> **Exercise**: For this exercise, repeat exactly the lines below starting at the line holding "Image resolution: width=625" and ending at the line holding "You are a computer-use", both included, with no extra lines and no pictures.

(Extracted records)
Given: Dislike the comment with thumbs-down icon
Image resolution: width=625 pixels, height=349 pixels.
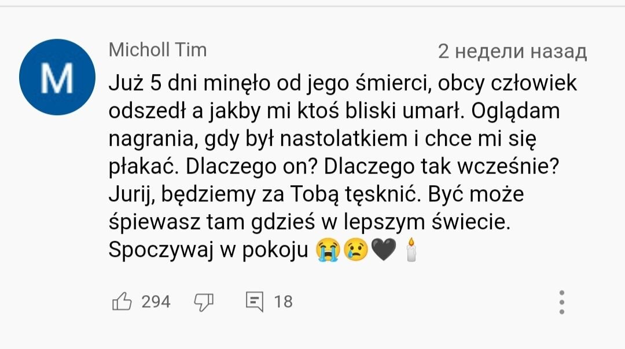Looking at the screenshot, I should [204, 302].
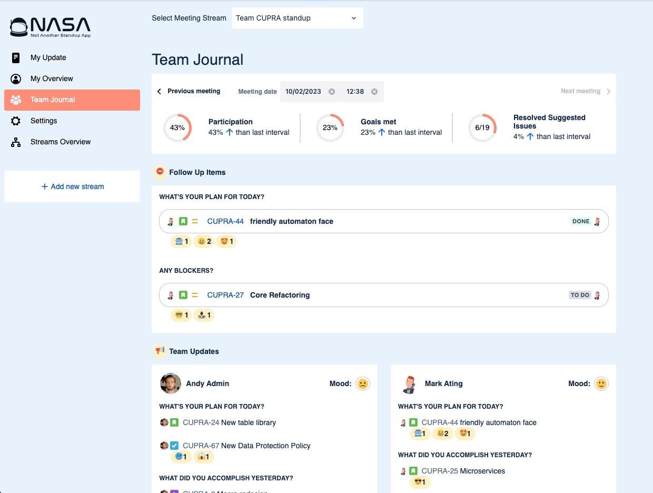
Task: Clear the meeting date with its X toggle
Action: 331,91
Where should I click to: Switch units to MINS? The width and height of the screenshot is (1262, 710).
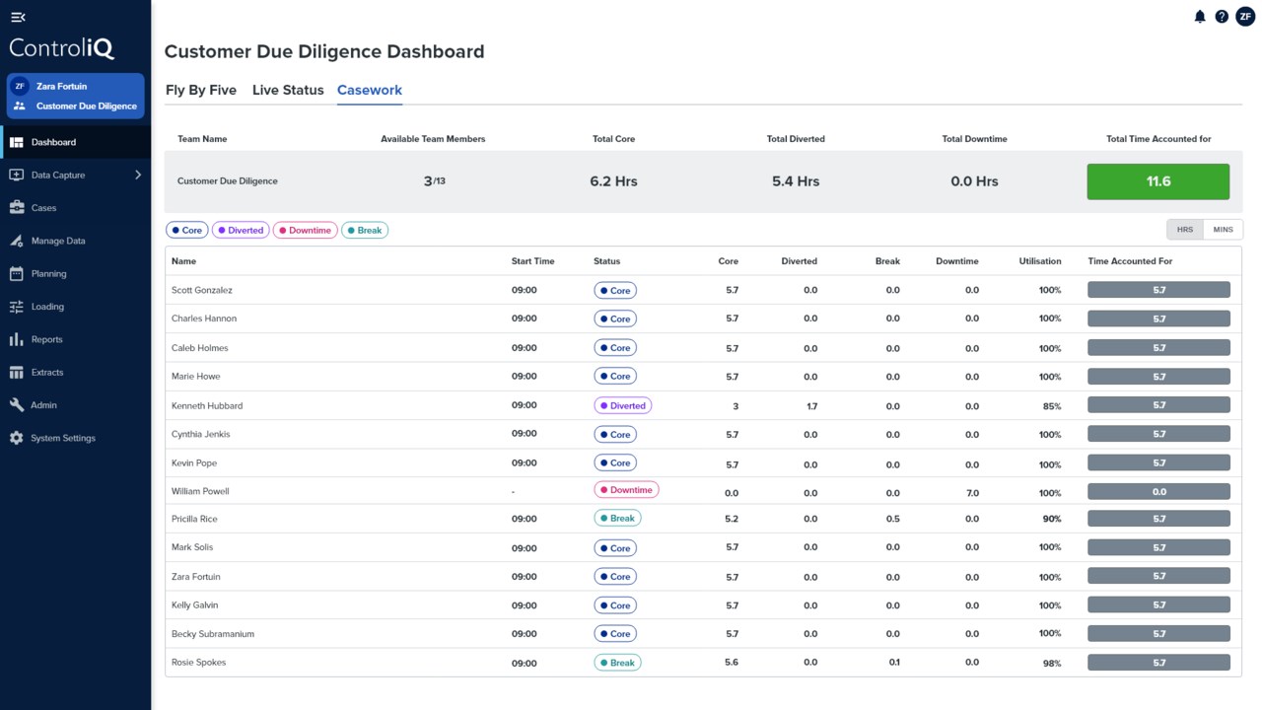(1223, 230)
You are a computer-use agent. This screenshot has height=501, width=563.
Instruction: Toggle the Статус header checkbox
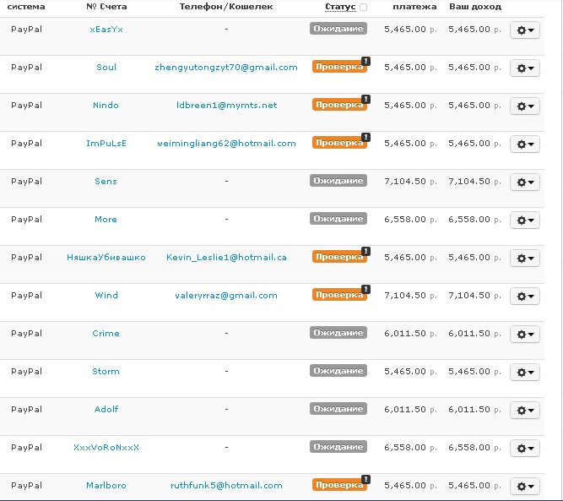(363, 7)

--

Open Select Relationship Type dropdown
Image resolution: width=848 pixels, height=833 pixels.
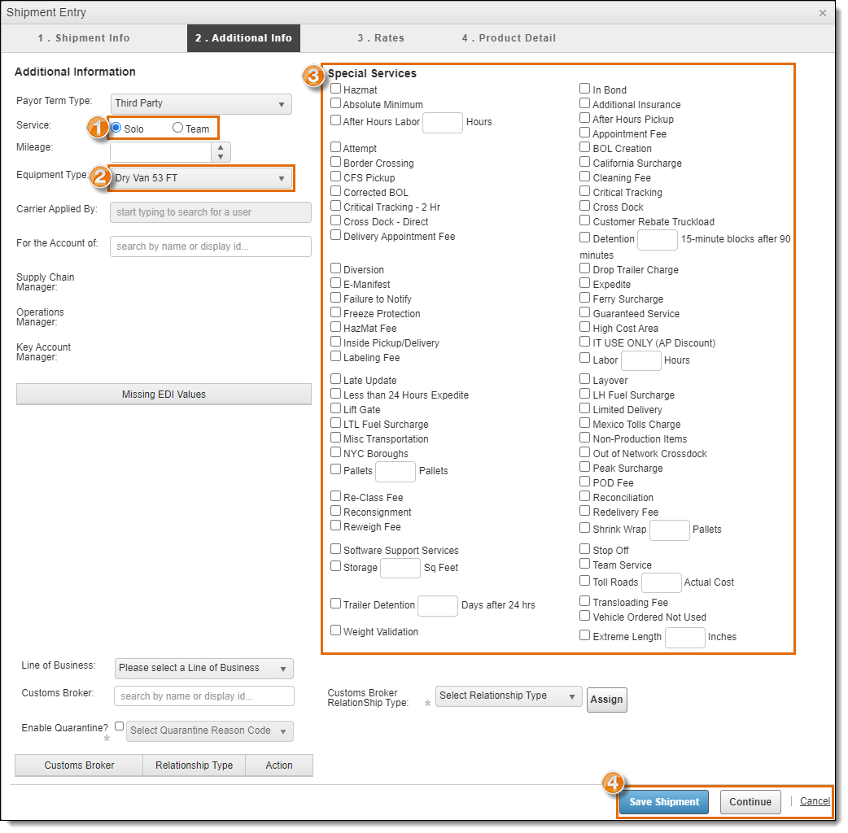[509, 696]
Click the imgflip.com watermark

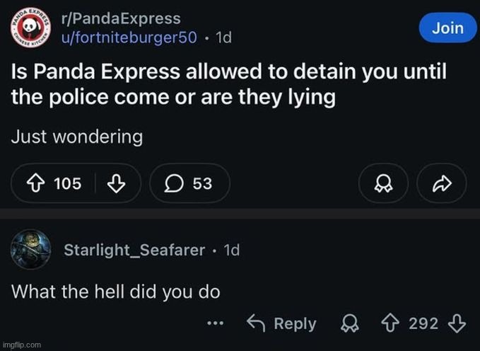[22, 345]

---

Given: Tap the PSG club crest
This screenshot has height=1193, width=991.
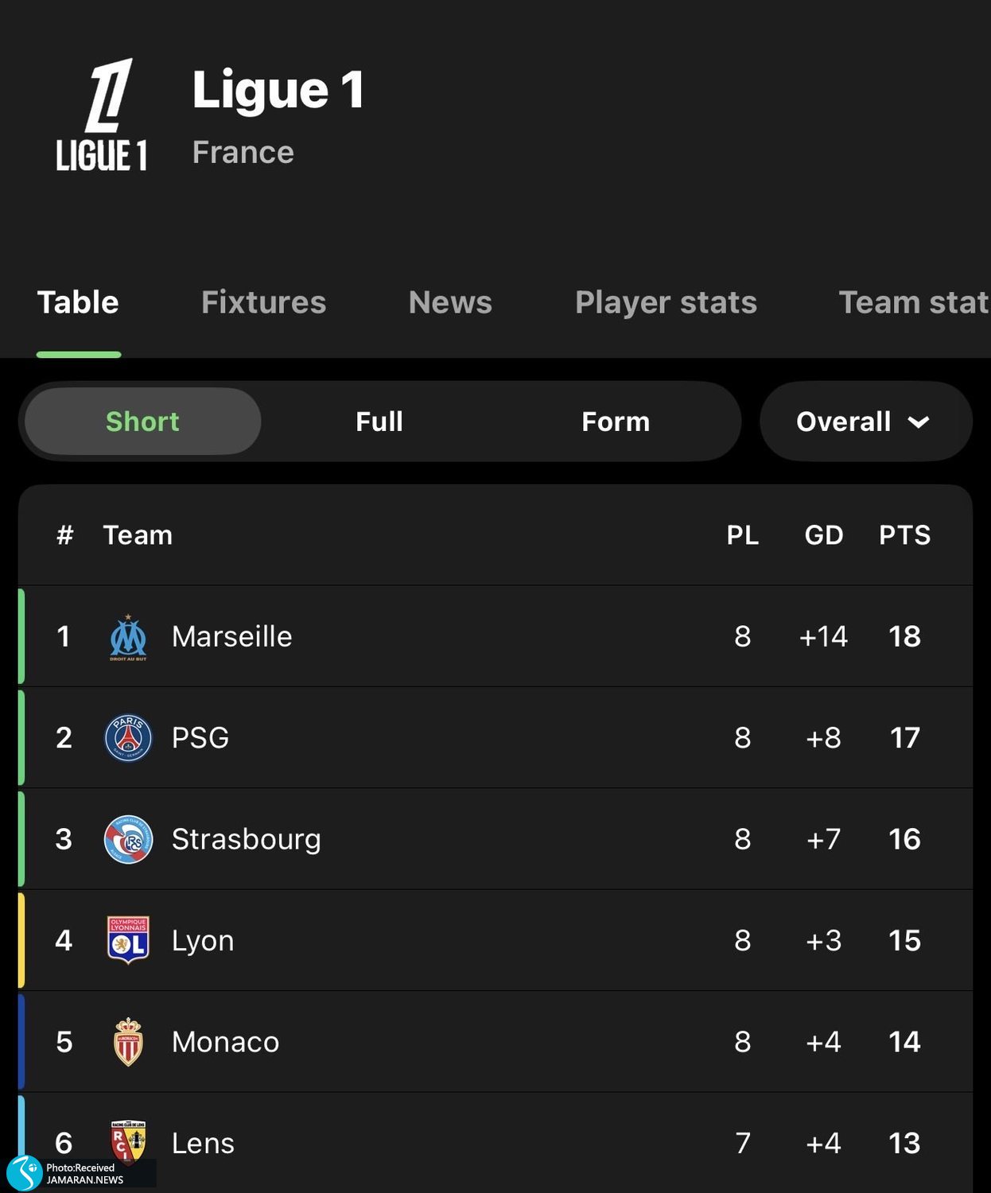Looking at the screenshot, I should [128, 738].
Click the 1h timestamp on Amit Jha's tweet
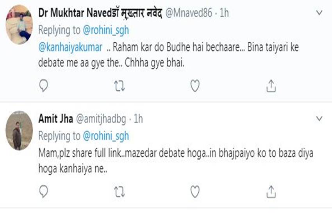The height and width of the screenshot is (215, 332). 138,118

> **Response**:
Image resolution: width=625 pixels, height=349 pixels.
Looking at the screenshot, I should [204, 302].
Task: Clear the meeting date with its X toggle
Action: 331,91
Where should I click to: Switch units to MINS? The width and height of the screenshot is (1262, 710).
(1223, 230)
You are a computer-use agent. This screenshot has height=501, width=563.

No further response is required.